Wenn Organismen altern, egal ob Menschen oder Mäuse, kann man sie nicht mehr so gut impfen, weil ihr Immunsystem nicht mehr so stark ist. Das liegt auch daran, dass die Anzahl der T-Zellen verringert ist. Ein englisches Wissenschafterteam hat alte Mäuse mit Spermidin gefüttert. Resultat: "Dadurch wurde Autophagie induziert. Die T-Zellen fangen wieder an zu wachsen und dann sind die Mäuse wieder impfbar."
Klinische Versuche
Der Knackpunkt für die Validität von medizinischen Forschungsergebnissen, die auf Modellorganismen beruhen, ist stets deren Überführbarkeit auf den Menschen. Viele der genannten Studien befinden sich in eben diesem Übergangsstadium. Auch Frank Madeos Gruppe steht mitten in der Umsetzungsphase eines solchen, immer mit großen Aufwänden verbundenen Konzepts.
Gemeinsam mit Agnes Flöel von der Charité in Berlin wird soeben im Projekt "SmartAge" der "Einfluss polyaminreicher Nahrungsergänzung auf kognitive Fähigkeiten bei gesunden Menschen mit subjektiv empfundener Gedächtnisverschlechterung" überprüft, so der Arbeitstitel. Ergebnisse sollen Mitte bis Ende 2017 vorliegen. Basis für diese wie auch für eine andere Studie, bei der der heilende Effekt von Spermidin auf eine seltene degenerative Muskelerkrankung getestet wird, sind spermidinreiche Weizenkeimextrakt-Kapseln. Entwickelt wurden sie in Graz im Labor, um die schnelle Anwendung am Menschen zu ermöglichen.
Andere Studien der Grazer Forschergruppe liegen momentan in Begutachtung bei Wissenschaftsjournalen, weshalb noch wenig darüber gesagt werden darf. Die Annahme ist jedenfalls, dass Spermidin die Transkription, also die genetische Antwort die der Zellkern gibt, verändert: "Spermidin bewirkt eine epigenetische Veränderung im Zellkern und dadurch wird das Zellkernprogramm - also die Gene die abgelesen werden -, auf jugendlich geschaltet.

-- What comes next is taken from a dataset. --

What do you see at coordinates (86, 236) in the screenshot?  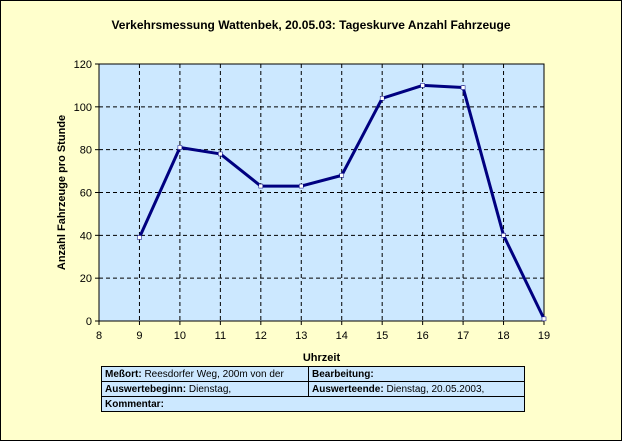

Das ist der Mechanismus, dem wir gerade nachgehen." Ein weiterer Schwerpunkt sind einzelne Organe - die ja auch unterschiedlich schnell altern - und die Frage: Wo räumt Spermidin am meisten auf?
Praktische Auswirkungen
Wie also soll man sich angesichts dieser gebündelten Erkenntnisse ernähren, gibt es eine eindeutige Empfehlung? Unbestritten scheinen die positiven Effekte des Fastens auf den Alterungsprozess. Fasten beginnt nach derzeitigem Stand ungefähr 20 Stunden nach der letzten Mahlzeit, dann nämlich setzt die Autophagie ein. Will man diesen Prozess noch ankurbeln, kann man vermehrt Nahrungsmittel mit viel Spermidin zu sich nehmen.
Einen Tag zu fasten und einen Tag ohne Einschränkung zu essen ist ein Modell, das zum Beispiel bei Mäusen schon eine signifikante Verlängerung der Lebensspanne ergeben hat. Eine groß angelegte Studie (www.interfast.at), die Madeo gemeinsam mit Thomas Pieber von der Medizinischen Universität Graz betreibt, schickt sich an, diesen Zusammenhang mit Hilfe zahlreicher freiwilliger Probanden nun auch beim Menschen zu bestätigen. Ergebnisse daraus dürften 2017 vorliegen.
"Wenn ich das alles subsumieren sollte in ein paar Sätzen, dann würde ich sagen: Wir wissen nicht, wie lange die Pausen zwischen den Mahlzeiten sein müssen, aber es ist sicher richtig, dass man große Pausen zwischen den Mahlzeiten machen sollte. Was Ernährungsberater seit Jahrzehnten propagieren, dass man also viele kleine Portiönchen über den Tag verteilt essen soll, ist sicher falsch", so Madeo, der gleichzeitig aber auch vor Dogmatismus in Ernährungsfragen warnt. Nur so viel sei gesagt: "Wir sind Allesfresser und als Allesfresser evolviert. Ich warne davor, sich zu weit davon zu entfernen."